_ASSIGNMENT_: Take each line below that has "size" and copy it.

_GIVEN INFORMATION_:

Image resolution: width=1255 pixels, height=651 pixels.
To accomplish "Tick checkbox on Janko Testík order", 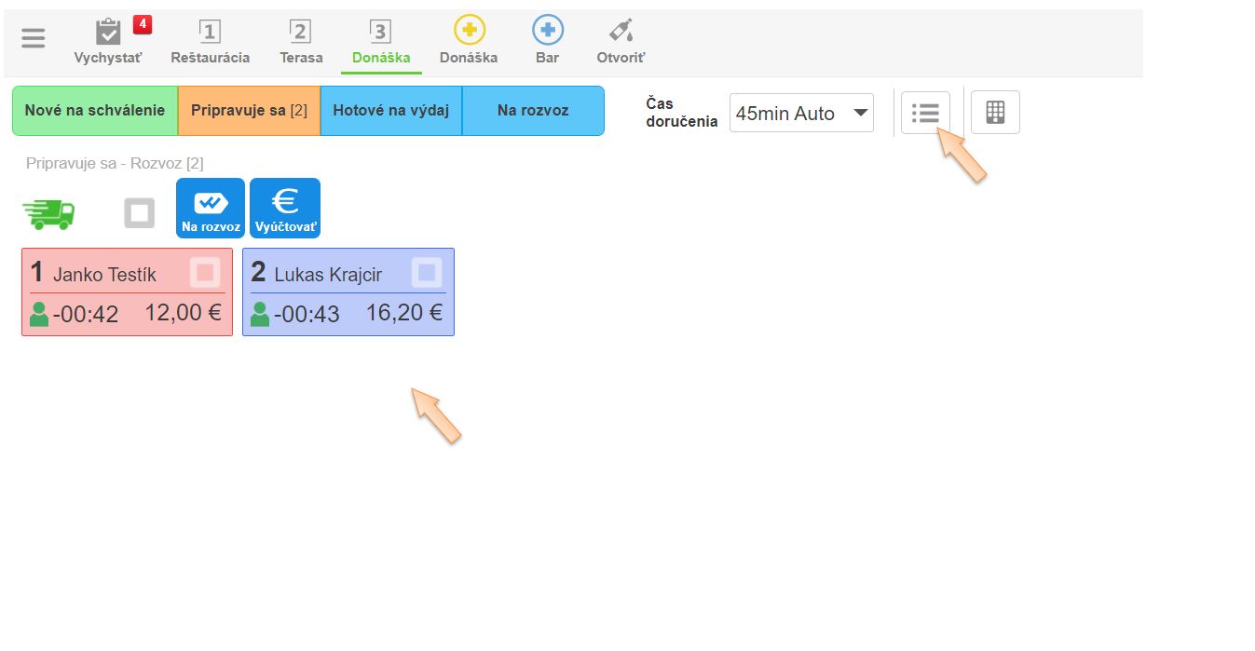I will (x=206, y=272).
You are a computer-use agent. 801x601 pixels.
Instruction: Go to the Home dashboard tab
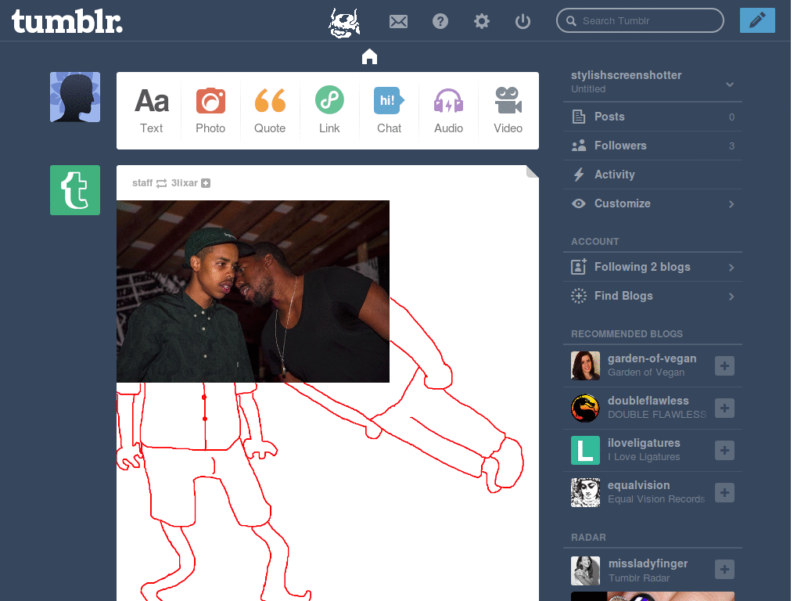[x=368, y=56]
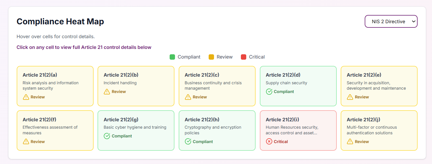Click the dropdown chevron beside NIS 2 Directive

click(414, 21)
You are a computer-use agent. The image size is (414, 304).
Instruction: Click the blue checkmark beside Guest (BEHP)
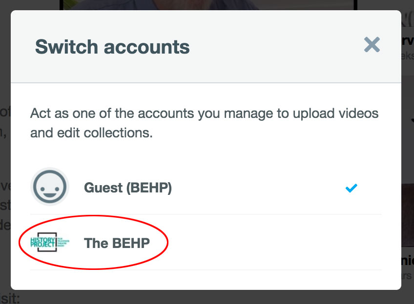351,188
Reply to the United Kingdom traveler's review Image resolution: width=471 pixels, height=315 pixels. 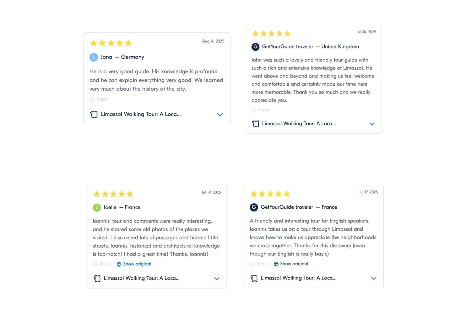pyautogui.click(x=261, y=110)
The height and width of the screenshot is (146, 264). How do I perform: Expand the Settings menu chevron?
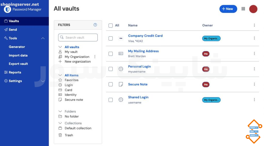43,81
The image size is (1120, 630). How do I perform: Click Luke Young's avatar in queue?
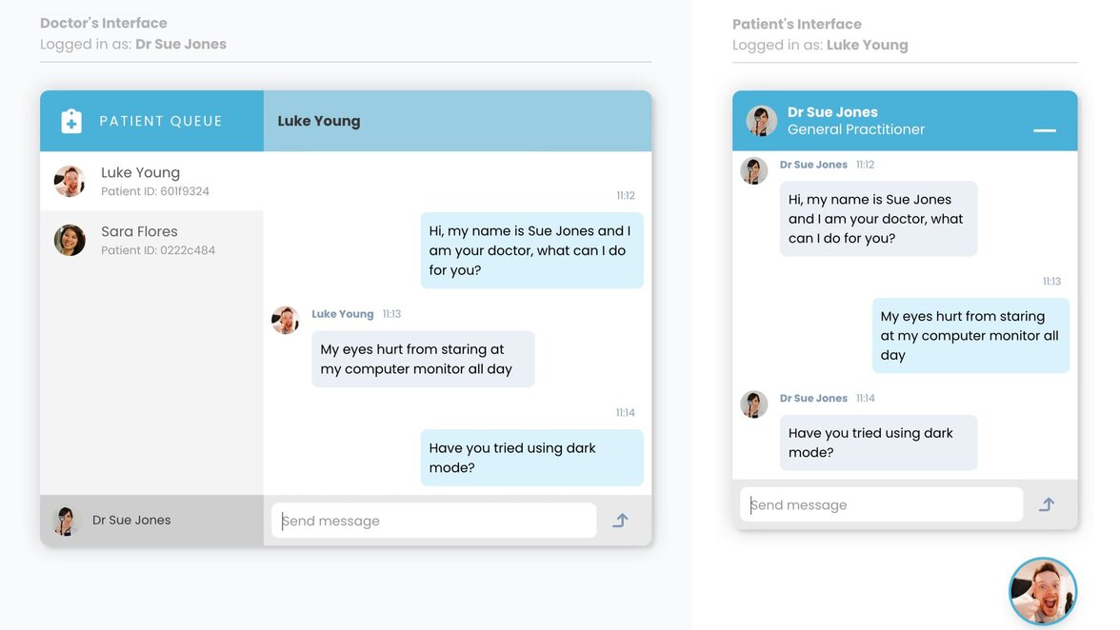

_RESPONSE AREA_:
You are a computer-use agent. The image size is (414, 304).
The image size is (1120, 630). How do I perform: Click Luke Young's avatar in queue?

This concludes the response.